Un projet d'étudiant en design vient d'apparaître sur le marché.

Dans un marché de fruits et légumes, en fait. Le Marché solidaire Frontenac, plus précisément.

Dès aujourd'hui, le triporteur Fruixi promènera son étal de produits maraîchers dans divers parcs des arrondissements de Ville-Marie et du Plateau-Mont-Royal: un marchand des quatre saisons sur trois roues et à deux pédales, en quelque sorte.

Le petit véhicule est le descendant direct du projet de fin d'études en design industriel que Guillaume Darnajou avait présenté à l'Université de Montréal, en avril 2010. Cette chronique en avait fait état, parmi quelques projets de finissants.

L'urbaniste Ikram Malki, mandatée par le Marché Frontenac pour repérer des moyens de favoriser la distribution de fruits et légumes frais, est tombé sur l'article lors d'une recherche sur le web.

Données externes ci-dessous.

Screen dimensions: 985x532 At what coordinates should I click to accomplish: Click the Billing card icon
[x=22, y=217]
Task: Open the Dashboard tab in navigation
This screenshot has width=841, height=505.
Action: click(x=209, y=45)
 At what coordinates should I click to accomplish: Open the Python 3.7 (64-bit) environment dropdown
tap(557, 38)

Elle a joint le jeune designer et l'a rencontré pour la première fois le 20 janvier dernier.

Quel mandat Guillaume Darnajou a-t-il reçu? «Il n'y avait pas vraiment de mandat, narre-t-il. Ils ont cherché à recréer mon projet de fin d'études et à l'adapter aux réalités du terrain.»

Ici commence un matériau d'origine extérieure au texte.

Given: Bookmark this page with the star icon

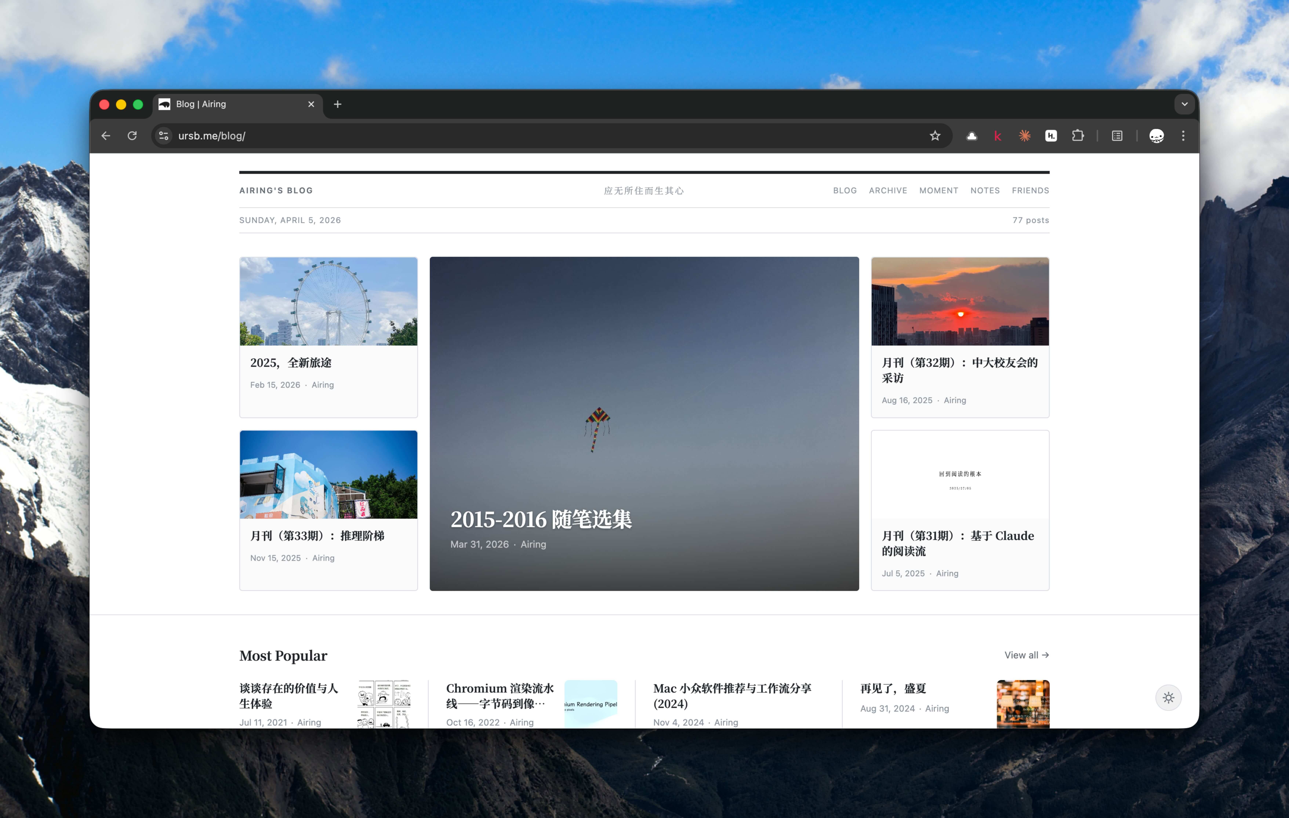Looking at the screenshot, I should [x=935, y=136].
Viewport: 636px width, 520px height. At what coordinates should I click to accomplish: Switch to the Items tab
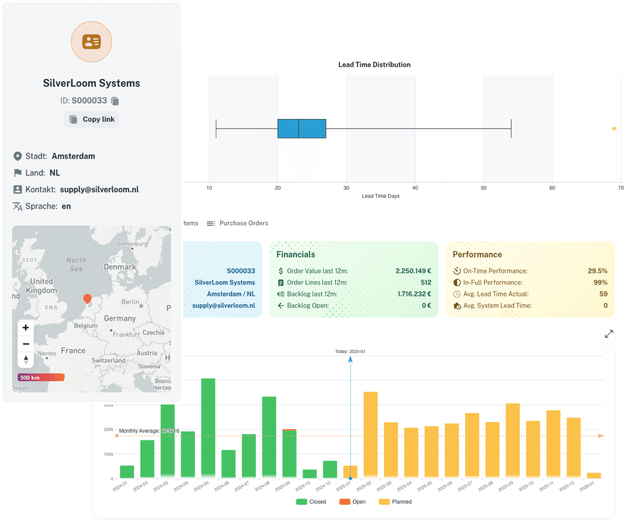click(191, 223)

Mais ce projet de fin d'études était ambitieux. La structure du triporteur était recouverte de panneaux de fibres de verre, qui formaient une carrosserie galbée s'ouvrant sur deux côtés. Des rails basculants permettaient d'incliner les cageots d'un côté ou de l'autre. Le pimpant véhicule était muni d'un long pare-brise en polycarbonate, dont la courbe venait mourir en tangente au petit toit de la cabine. Le designer avait prévu une assistance électrique au pédalage et un système de repérage par GPS.

«C'était un projet idéal, sans contrainte, sans plafond budgétaire», explique-t-il.

Mais l'hiver dernier, c'était la vraie vie, avec de vrais délais, et de vrais (quoique minces) budgets.

Pas une seconde à perdre. Il fallait obtenir les dérogations aux règlements municipaux interdisant l'alimentation ambulante, ce que les partenaires du projet ont réussi dans le temps record - non homologué - de deux mois.

Le délai pour la conception était tout aussi étriqué: les triporteurs devaient être en fonction à la mi-juin. «J'ai travaillé un mois sur le design du triporteur et pour trouver qui pouvait le fabriquer à moindre coût», indique le jeune designer.

Ils ont fait appel à un fabricant spécialisé en tricycles industriels, l'entreprise Au coin du pédaleur, à Repentigny.

Celui-ci a proposé de construire le triporteur sur la base de son modèle Voiturier, un solide tricycle muni d'une petite benne. Guillaume y a adapté une cage en tubes d'acier, boulonnée sur le tricycle, et amovible pour l'entretien et le rangement hivernal.

Ses premières propositions prévoyaient une caisse à trois tablettes inclinées, similaire à son projet d'origine. Les spécialistes d'Au coin du pédaleur lui ont fait valoir que sa hauteur compromettrait l'équilibre du triporteur sous vent latéral et en virage. Le designer a retiré une tablette, dont la perte a été compensée par une caisse plus longue.

Pour simplifier la construction, la caisse ne s'ouvre plus que d'un seul côté, ce qui permettait de fixer l'inclinaison des tablettes en ce seul sens. Le panneau latéral, une fois relevé, fait office d'auvent festonné.

Délaissant les coûteux panneaux de fibres de verre, la structure tubulaire est tendue de solides toiles de vinyle vivement colorées, récupérées de panneaux publicitaires du 400e anniversaire de Québec. «C'est simple, léger, et ça se remplace facilement», indique le concepteur.

Le pare-brise a lui aussi disparu, mais le cycliste demeure protégé par un petit pare-soleil.

Guillaume Darnajou prévoit déjà les prochaines améliorations. L'été prochain, chaque triporteur Fruixi sera muni d'un système de repérage GPS, auquel sera associée une application internet/cellulaire. Les clients pourront ainsi repérer le plus proche Fruixi, et même connaître la teneur de sa cargaison.

«Tout a changé, conclut le jeune designer, mais au final, c'était quand même un projet assez juste dans son idée d'alimentation.»